Mixpanel analytics downtime will result in suspended cohort membership refreshes, though feature flag variants will continue to be served.
  • When using sticky variants, the last available variant per user will be served
  • In case of Feature flagging service downtime, your fallback variant will be served by the SDKs

Performance

The latency of Feature flags API responses is usually on the order of milliseconds.
Cohort membership is refreshed every 2 hours when targeting anything aside from ‘All Users’ or ‘Run Time Properties’. Therefore, new users entering cohorts may not be reflected in Feature flags API responses for up to that 2 hour period.

Testing Environment Best Practices

Use separate Mixpanel projects, which are connected to your different environments, to reduce risk and promote safety:
  1. Dev Project — rapid iteration; permissive targeting
  2. Staging Project — mirrors prod cohorts; dry runs for promotion
  3. Prod Project — customer-facing
1

Create in Dev

Create the flag in dev with a consistent Flag Key. Validate eligibility, variants, etc.
2

Test in Staging

Create the same flag in staging using the same Flag Key. QA Test in this mode.
3

Deploy to Production

Create the same flag in prod using the same Flag Key. Ensure the right edit permissions are provided, and the right rollout % is set.

Governance & Permissions

Permissions

  • Project Role — you need to have at least an “analyst” role to create and edit feature flags. “Consumer” roles can only view feature flags
  • Feature Flag Permissions — You can manage share settings per flag. Only editors for a flag will have access to modify a flag generally

Audit Trail

This shows the history of changes related to the flag. This allows you to know the change history (who, what, when) of all the updates.

Frequently Asked Questions

How do Data Views affect feature flags? Feature flags are scoped to data views. If targeting your flag to specific user cohorts, only end users included in the data view where the flag is created will be targeted. Can I target a cohort and include run-time targeting like device or url path? Yes. You can couple run-time targeting with general cohorts. It works with an AND condition across the 2 groups. Why is control variant always non-sticky?
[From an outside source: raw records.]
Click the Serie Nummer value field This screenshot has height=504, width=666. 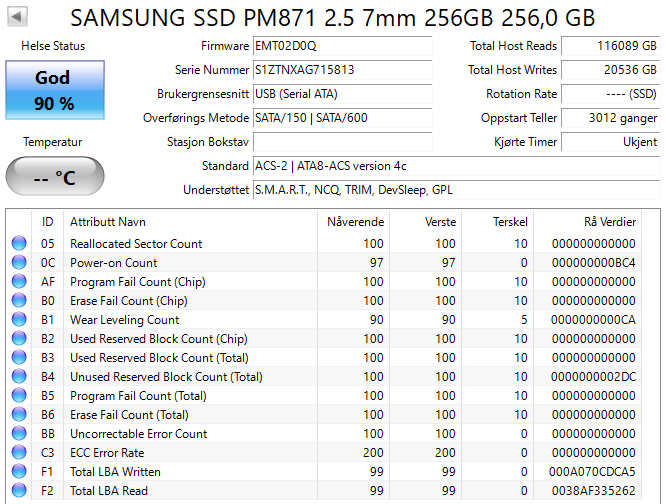coord(341,70)
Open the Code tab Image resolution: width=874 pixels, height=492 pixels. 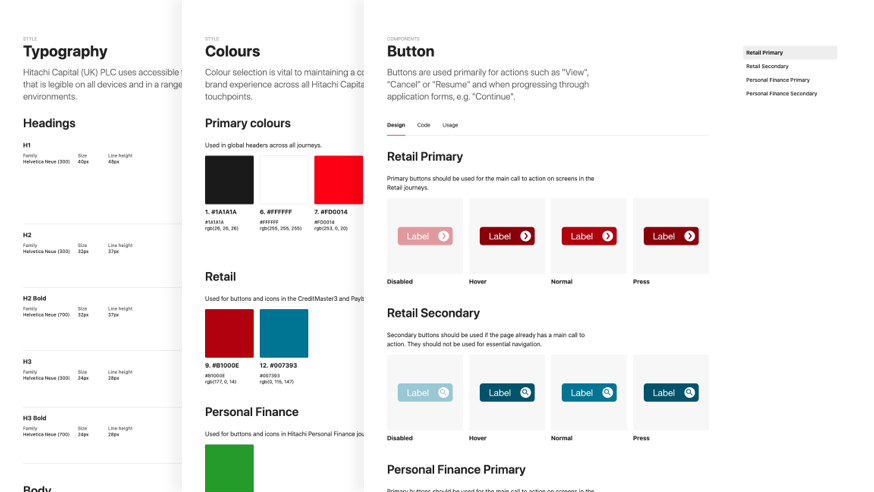(424, 125)
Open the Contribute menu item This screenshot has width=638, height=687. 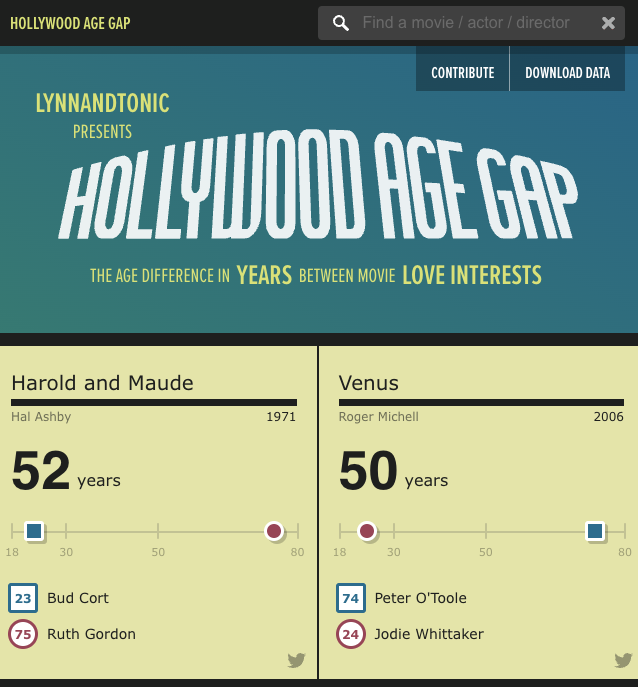(462, 73)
Control variant is set to always be non-sticky to ensure this is the only group of users that can move up to other variants if allocation of other variants is increased. This is to avoid users moving from non-control variants. Are there any limits to variants or rollout groups? Yes, today you can have a maximum of 5 variants per flag, and a maximum of 5 rollout groups per flag. How do we avoid overlapping target audiences across 2 different feature flags? In feature flag B, create Rollout Group 1 targeting users who were exposed to feature flag A, serve control 100% at 100% rollout. Then create Rollout Group 2 for your actual flag B targeting.

Pricing FAQ

Feature Flags is a separately priced product offered to organizations on the Enterprise Plan. Please contact us for more details.

Pricing Unit

Feature Flags are priced based on Feature Flag API Requests and number of ‘active’ feature flags at any time. What is a Feature Flag API Request? A feature flag API request is a call made by your application to determine which features should be enabled or disabled for a user. All the active flags in the system are evaluated as part of this API request. How can I estimate Feature Flag API requests? In general, you can expect every user session to have 1 API request. So monthly API requests is at minimum equivalent to the total user sessions that month. General rule of thumb: would consider API requests to be 1.5 x User Sessions considering implementation challenges. What happens if I go over my purchased Feature Flag API Request bucket? You can continue using Mixpanel Feature Flags, but you will be charged a higher rate for the overages. Is there a limit on number of feature flags per API request? Yes, there is a limit depending on the plan you purchase. You can choose from 3 plans: to have up to 50, 200 or 1000 ‘active flags’ per API request.